[Dataset records — start]
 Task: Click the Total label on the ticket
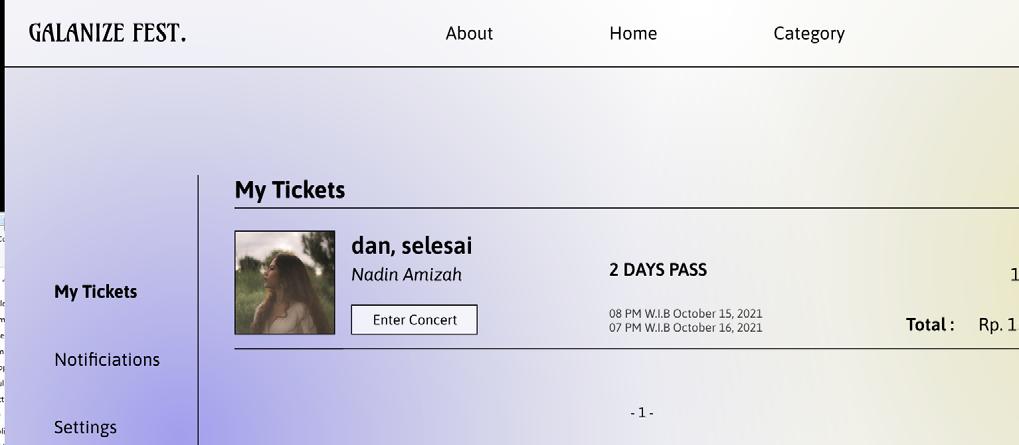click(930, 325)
[Dataset records — finish]
[Dataset records — start]
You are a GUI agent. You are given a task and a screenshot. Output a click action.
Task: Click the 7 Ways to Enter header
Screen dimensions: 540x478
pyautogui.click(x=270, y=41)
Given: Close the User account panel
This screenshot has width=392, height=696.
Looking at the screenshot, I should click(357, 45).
[Dataset records — finish]
- _Required action_
When the line with "You are a GUI" is reached in the data above, begin copying, and stop after the line with "Given: Close the User account panel"; copy each line exactly, both ends included.

- _Answer for the task_
You are a GUI agent. You are given a task and a screenshot. Output a click action.
Task: Click the 7 Ways to Enter header
Screen dimensions: 540x478
pyautogui.click(x=270, y=41)
Given: Close the User account panel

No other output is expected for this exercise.